O terceiro mandato do presidente Luiz Inácio Lula da Silva (PT) se aproxima do fim com uma marca alarmante para o setor produtivo: em 2025, o Brasil alcançou o maior número de recuperações judiciais da sua história. Em meio a um cenário de caos fiscal, juros elevados, crédito escasso e famílias endividadas, o número de empresas sob proteção judicial para renegociar dívidas saltou para 5,3 mil, um aumento de 24% em relação ao ano anterior.
Somente no último trimestre de 2025, foram registrados 510 pedidos de recuperação judicial, totalizando R$ 40 bilhões em dívidas. O cenário é especialmente crítico para setores que dependem do crédito e do consumo das famílias, como varejo, vestuário, móveis e brinquedos.
Marcas famosas em crise
Marcas que outrora simbolizavam a estabilidade empresarial agora refletem a fragilidade do ambiente econômico brasileiro. O GPA, grupo que controla as redes Pão de Açúcar e Extra, entrou em recuperação extrajudicial com R$ 4,5 bilhões em dívidas, enquanto a Bombril solicitou recuperação judicial devido a um passivo de R$ 2,3 bilhões.

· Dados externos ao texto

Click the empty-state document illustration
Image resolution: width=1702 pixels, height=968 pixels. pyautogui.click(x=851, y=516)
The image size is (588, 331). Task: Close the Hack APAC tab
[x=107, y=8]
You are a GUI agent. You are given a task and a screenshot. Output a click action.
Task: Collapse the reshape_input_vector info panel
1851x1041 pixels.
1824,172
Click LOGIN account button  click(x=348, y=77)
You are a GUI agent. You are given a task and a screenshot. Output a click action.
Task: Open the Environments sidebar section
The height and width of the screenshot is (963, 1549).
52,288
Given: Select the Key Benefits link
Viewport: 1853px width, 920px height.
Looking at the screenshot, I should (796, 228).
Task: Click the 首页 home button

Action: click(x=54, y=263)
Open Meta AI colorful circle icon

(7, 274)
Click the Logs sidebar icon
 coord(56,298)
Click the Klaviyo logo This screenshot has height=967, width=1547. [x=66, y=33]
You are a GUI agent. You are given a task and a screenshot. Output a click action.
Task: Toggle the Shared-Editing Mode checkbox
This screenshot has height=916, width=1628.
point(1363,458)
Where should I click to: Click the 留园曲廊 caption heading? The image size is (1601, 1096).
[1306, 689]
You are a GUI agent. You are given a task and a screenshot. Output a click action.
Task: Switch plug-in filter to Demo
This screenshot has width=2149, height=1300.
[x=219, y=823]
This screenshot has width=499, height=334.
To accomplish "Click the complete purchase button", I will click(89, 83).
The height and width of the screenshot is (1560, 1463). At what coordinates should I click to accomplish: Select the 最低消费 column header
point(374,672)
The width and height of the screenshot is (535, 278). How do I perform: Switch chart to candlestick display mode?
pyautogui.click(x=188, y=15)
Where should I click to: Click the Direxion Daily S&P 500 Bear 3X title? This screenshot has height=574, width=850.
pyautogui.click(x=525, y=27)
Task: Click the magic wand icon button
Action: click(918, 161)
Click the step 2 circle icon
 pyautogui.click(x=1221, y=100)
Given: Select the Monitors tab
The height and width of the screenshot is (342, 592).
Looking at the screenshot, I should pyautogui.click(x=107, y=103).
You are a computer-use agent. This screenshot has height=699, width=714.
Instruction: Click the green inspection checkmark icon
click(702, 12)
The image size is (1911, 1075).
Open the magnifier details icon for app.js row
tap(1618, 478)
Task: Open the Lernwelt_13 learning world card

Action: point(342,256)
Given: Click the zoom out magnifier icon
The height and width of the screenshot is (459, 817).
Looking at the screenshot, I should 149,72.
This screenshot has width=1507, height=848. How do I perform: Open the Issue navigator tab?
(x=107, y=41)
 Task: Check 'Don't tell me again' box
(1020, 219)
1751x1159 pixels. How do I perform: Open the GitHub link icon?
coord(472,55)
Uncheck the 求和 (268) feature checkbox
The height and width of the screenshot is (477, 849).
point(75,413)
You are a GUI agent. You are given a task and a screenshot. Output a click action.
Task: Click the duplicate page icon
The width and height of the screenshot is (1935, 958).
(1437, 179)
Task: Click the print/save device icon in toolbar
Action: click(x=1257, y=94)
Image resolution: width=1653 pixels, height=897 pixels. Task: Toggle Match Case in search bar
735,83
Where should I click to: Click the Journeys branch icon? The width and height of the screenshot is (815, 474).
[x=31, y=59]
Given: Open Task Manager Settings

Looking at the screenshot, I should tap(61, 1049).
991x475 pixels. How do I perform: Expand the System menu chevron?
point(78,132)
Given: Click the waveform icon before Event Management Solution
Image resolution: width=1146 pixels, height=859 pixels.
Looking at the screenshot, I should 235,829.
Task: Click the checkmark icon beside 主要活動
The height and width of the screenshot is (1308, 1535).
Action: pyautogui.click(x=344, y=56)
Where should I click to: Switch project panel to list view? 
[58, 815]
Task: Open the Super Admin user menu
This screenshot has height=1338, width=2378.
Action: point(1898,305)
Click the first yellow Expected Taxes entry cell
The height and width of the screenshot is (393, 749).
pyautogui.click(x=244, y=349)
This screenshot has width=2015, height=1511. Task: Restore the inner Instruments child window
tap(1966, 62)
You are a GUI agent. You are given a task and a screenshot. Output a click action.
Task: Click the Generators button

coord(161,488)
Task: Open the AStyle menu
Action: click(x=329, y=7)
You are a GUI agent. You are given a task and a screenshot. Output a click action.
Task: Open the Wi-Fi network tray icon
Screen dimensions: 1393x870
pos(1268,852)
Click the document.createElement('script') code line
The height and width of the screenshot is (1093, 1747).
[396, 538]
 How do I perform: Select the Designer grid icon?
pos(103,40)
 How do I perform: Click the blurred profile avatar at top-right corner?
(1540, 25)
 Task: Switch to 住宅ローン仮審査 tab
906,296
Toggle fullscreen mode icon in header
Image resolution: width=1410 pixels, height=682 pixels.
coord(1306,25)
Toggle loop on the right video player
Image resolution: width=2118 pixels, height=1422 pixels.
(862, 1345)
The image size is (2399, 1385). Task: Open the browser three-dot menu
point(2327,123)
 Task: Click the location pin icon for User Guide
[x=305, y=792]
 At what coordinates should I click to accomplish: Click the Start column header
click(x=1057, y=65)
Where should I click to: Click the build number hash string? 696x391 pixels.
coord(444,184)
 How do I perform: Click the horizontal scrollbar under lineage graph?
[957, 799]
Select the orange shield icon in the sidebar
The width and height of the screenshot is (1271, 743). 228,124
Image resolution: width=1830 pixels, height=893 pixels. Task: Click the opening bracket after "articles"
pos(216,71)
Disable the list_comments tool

Outros nomes icônicos, como Brinquedos Estrela, também enfrentam dificuldades. A empresa, conhecida por produtos como Banco Imobiliário e Autorama, atribui sua crise ao crédito caro e à troca de brinquedos tradicionais por entretenimento digital.
Problemas no setor público
Na esfera pública, os Correios acumulam um prejuízo de R$ 8,5 bilhões em 2025, enfrentando um cenário de perda de competitividade e altos custos operacionais.
Reações da oposição
A oposição critica a gestão do governo, alegando que as condições atuais são fruto de uma combinação de insegurança regulatória, aumento da carga tributária e gastos públicos elevados. O líder da oposição no Senado, Rogério Marinho (PL-RN), destacou em suas redes sociais que o setor produtivo enfrenta um “elevado custo do dinheiro” e que a inadimplência e as recuperações judiciais estão em níveis recordes.
Expectativas sombrias para o futuro
Especialistas alertam que o cenário pode piorar. O número de recuperações judiciais cresceu 276% desde o início do governo Lula, com previsões de que até 8,3 mil empresas possam falir ainda este ano. A combinação de desequilíbrio fiscal, crédito caro e perda de confiança nos indicadores econômicos pode levar o país a um futuro “desesperador”.
Opinião
A situação das empresas no Brasil reflete uma crise econômica profunda que desafia o governo e exige soluções urgentes para evitar um colapso ainda maior.